Гущин неодобрительно покачал головой, разглядывая при этом чужую страшную печень.
— Вот твоему кронпринцу на эту печень бы поглядеть… - мечтательно заметил он. — В смысле санпросвет работы. А то - голубиными… Только, значит, я не понял — пол-лимонато за что? Сундуков покачал головой.
—Компенсация родителям… Иначе грозят большим скандалом. Ваш —зачинщик, говорят. И у меня же еще спрашивают: “Где ваш сын берет деньги на водку?”… Если бы мне знать! —с некоторой завистью закончил он. Гущин отложил инструменты и, подняв руки, будто шел сдаваться, надвинулся брюхом на Сундукова.
— В нагрудном кармане, — сурово сказал он. — Три. Больше не дам.
Сундуков запустил пальцы в указанное место. Три тысячи были там.
—И что за дети такие! —невпопад произнес он дрогнувшим голосом. —Неужели нечем заняться? Интеграл бы какой разложили… или в футбол сгоняли, что ли… Не хотят! Ну, я пошел? Гущин кивнул, а потом еще долго глядел вслед Сундукову, высматривая в окне его полинялую неприкаянную фигуру, и очнулся лишь от чьего-то деликатного прикосновения. Обернувшись, он обнаружил Таисию, которая, закатывая бельмастый глаз, тут же выложила торжествующе:
—Иваныч, слушай, что скажу! Намедни-то, как Василь Сергеича из покойницкой выпустили, так мне знамение было! Никто и не углядел, а я ясно видала!
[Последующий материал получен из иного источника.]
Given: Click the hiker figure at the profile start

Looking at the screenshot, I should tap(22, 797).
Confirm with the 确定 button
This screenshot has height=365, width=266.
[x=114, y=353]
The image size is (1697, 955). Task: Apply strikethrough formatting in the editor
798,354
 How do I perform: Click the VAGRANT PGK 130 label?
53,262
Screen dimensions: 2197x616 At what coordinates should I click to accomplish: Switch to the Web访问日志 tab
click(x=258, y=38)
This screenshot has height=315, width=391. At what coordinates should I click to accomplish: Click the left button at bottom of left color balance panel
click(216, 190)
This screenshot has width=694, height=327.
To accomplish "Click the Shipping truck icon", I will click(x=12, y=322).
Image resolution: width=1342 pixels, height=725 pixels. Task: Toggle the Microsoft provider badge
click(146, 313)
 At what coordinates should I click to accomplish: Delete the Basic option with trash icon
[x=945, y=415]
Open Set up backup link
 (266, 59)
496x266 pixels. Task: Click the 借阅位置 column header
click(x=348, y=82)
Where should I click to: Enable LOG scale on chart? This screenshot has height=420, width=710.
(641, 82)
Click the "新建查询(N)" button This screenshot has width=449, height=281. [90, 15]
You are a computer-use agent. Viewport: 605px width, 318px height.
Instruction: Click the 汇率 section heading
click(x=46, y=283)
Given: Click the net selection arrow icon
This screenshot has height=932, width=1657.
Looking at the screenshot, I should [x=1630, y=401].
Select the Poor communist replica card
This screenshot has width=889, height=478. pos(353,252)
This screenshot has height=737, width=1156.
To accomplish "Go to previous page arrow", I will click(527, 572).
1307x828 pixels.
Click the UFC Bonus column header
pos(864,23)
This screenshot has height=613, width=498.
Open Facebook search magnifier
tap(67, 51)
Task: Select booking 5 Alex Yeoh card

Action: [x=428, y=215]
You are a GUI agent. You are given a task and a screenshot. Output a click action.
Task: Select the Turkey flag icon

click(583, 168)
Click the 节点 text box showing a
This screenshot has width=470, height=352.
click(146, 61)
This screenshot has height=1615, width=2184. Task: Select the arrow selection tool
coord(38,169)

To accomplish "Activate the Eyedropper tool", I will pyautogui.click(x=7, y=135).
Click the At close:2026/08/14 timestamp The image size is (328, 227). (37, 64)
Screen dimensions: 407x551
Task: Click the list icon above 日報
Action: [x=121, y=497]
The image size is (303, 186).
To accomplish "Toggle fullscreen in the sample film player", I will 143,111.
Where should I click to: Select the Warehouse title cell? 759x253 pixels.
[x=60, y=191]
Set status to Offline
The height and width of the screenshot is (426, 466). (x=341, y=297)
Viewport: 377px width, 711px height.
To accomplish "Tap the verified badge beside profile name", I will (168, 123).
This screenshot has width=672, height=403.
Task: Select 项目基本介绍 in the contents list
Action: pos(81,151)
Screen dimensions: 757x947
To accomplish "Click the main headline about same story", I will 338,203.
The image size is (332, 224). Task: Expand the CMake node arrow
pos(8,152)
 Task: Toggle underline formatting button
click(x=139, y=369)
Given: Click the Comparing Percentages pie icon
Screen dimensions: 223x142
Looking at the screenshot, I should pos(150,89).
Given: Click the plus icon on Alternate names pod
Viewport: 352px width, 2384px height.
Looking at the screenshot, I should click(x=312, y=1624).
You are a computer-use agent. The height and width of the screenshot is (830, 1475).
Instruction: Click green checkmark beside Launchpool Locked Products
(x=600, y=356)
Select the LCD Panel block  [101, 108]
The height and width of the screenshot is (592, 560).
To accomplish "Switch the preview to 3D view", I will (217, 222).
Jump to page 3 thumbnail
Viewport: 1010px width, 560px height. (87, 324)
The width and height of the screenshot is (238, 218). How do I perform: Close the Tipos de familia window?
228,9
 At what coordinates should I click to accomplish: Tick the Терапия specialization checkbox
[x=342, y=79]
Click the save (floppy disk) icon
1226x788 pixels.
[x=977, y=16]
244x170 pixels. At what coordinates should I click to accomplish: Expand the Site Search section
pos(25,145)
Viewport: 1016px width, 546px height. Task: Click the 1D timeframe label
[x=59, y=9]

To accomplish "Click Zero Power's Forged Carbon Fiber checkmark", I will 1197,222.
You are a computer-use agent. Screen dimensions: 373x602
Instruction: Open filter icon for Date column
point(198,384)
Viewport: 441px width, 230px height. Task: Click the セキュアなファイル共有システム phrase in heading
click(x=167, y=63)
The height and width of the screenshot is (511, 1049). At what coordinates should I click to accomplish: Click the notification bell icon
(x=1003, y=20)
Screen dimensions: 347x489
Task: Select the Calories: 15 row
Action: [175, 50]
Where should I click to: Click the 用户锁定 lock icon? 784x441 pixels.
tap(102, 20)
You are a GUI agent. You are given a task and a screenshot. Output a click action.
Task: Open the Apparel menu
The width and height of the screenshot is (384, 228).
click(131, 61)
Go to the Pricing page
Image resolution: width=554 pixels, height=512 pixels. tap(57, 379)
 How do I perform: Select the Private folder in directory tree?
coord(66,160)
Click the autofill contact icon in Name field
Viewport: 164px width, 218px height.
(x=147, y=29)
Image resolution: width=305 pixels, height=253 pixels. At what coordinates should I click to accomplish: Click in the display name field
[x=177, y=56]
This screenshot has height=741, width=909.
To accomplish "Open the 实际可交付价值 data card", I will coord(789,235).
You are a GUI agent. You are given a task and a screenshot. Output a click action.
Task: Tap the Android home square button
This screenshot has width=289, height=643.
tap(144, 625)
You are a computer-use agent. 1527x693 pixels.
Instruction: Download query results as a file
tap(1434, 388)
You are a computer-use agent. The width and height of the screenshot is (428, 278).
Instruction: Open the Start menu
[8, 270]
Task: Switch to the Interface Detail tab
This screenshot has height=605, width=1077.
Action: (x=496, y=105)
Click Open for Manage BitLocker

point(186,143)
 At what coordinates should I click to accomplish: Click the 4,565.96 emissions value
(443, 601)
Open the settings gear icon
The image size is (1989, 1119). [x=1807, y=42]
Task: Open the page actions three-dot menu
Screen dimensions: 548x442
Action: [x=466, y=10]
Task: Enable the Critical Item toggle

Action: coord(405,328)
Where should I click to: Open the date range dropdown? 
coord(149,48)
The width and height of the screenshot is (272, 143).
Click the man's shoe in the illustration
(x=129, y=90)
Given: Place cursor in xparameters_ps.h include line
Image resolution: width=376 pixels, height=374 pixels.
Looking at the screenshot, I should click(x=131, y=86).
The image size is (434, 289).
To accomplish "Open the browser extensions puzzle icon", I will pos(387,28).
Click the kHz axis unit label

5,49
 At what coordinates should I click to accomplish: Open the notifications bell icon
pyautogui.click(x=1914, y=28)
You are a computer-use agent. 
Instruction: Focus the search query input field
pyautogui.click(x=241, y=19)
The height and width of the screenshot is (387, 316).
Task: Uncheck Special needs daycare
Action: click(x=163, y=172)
— И чего ж ты теперь видала? — хмуро поинтересовался Гущин.
—А вот чего! —ободренно затарахтела Таисия. —Он, Василь Сергеич, сначала будто омороченный был — кричал, бился, а после затих, и у его изо рта скарабей вышел!
— Ну, ты и помело! — крякнув, сказал Гущин.
—Истинно, скарабей! —перекрестилась Таисия. —И, значит, пошел скарабей этот гулять по белу свету. На погибель нашу! И найдет кто от его спасение — вряд ли!
—Знаешь что, —добродушно заметил Гущин. —Это ты, Таисия, фильм пересказываешь, видео… Скарабей! —он недоуменно покрутил головой и добавил: —А вообще —ничего
хитрого, что и скарабей. Я, Таисия, нынче и скарабею не удивлюсь. Такая уж дрянная жизнь пошла!
Трех тысяч хватило на бутылку пива и пару сигарет. Называлось пиво “Пенза-Бир”, и это звучало вдохновенно, как строка футуриста. Сундуков вдохновился прямо у киоска, разглядывая перелетающих с крыши на крышу птиц. Покончив с пивом, он зашел в табачный магазинчик —маленькое чистое помещение, пропахшее удушливым заморским зельем. Стены его были украшены стилизованными изображениями турок, курящих кальян. Сундуков тяжко склонился над прилавком, как бы озадаченный широтой выбора. Из-за пива движения его сделались замедленными, а лицо равнодушным —при сумрачном освещении такие симптомы могли сойти за неторопливость знатока, а потому обманувшийся продавец счел своим долгом присоединиться к раздумьям клиента.